Некоторые начинают на соседей пальцем показывать: «А вот они не хотят!» Другие спрашивают, кто еще участвует, — так оценивают, надо участвовать или нет, то есть не на себя ориентируются, а на социум. Кто-то отгораживается от всего, говорит: «Я в школе ничего не сдаю и тут не собираюсь, мне все должно государство». Кто-то говорит: «У меня нет детей, меня это не интересует». Часто люди говорили: «Если не по-моему, я не буду участвовать!» — я объясняла, что меньшинство должно принять позицию большинства, иначе ничего не сделаем. Некоторые у себя дома площадку поставили и радовались, но тогда я говорила, что детям нужно [общее] пространство, они должны между собой общаться. А еще такие были разговоры: «Вот мы площадку построили, пусть чужие дети не приходят!» Я отвечала: «Нет, если я занимаюсь, то все будут ходить, у нас нет чужих детей».

Я понимала, что не могу действовать с позиции обиды, которая часто у меня была. Надо все на энтузиазме.

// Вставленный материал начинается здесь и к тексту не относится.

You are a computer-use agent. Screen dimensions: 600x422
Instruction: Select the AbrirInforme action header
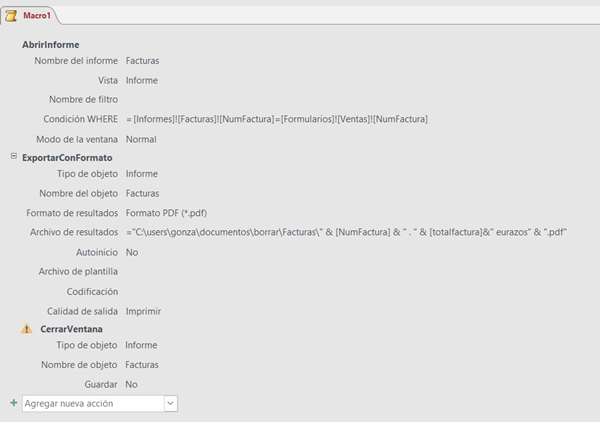point(50,45)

Самое тяжелое было не за рабочими следить, а объединить людей. Иногда они приходили жаловаться мне друг на друга и требовать, чтобы я другим замечания делала, — люди хотят своего маленького начальника, чтобы он «решал вопросы».

Мы построили две площадки, [одну детскую] одну спортивную, с резиновым покрытием, с сетками, с баскетбольными кольцами. Были первыми, у кого получилось. Я потом интервью давала, у меня консультировались. Официально не являюсь никем, мне не нужен статус, потому что тогда за полторы тысячи зарплаты буду зависеть от администрации, должна буду людей на выборы агитировать. Официальная должность — это такой «смотрящий» на месте, приспешник администрации.

Я поняла: успех в том, что люди участвуют, спрашивают с меня, и я перед ними отчитываюсь. И они потом считают эту площадку частью своего. С детьми мы эти площадки моем, протираем, они понимают, что это для них сделано, у них уже другое отношение.

Я люблю порядок, дома навела — пошла на улицу наводить. И я думала, что через эти маленькие дела — каждый червь кусочек земли пашет — что-то вырастет. А когда *** началась, так прифигела, что все забросила. Мне иногда сейчас хочется что-то начать делать, но не могу себя заставить.

«Мы что, как животные должны жить?»

Мы живем возле аэропорта, меньше километра до него, и 24 февраля у нас было как на картинах 22 июня, в четыре часа [утра] летят самолеты. Они начали взлетать каждые 10 минут, мы проснулись от шума, муж говорит: «Они летят туда!» И все, нас затрясло, детям сказали: « *** началась». Я начала истерически писать во всех домовых чатах и соцсетях, что надо что-то делать. А мне отвечали: «Молчи, не сгущай краски», «Они знают, что делают, нам не все ясно». Я видела, что неугодна, что будоражу людей, а им это не нравится.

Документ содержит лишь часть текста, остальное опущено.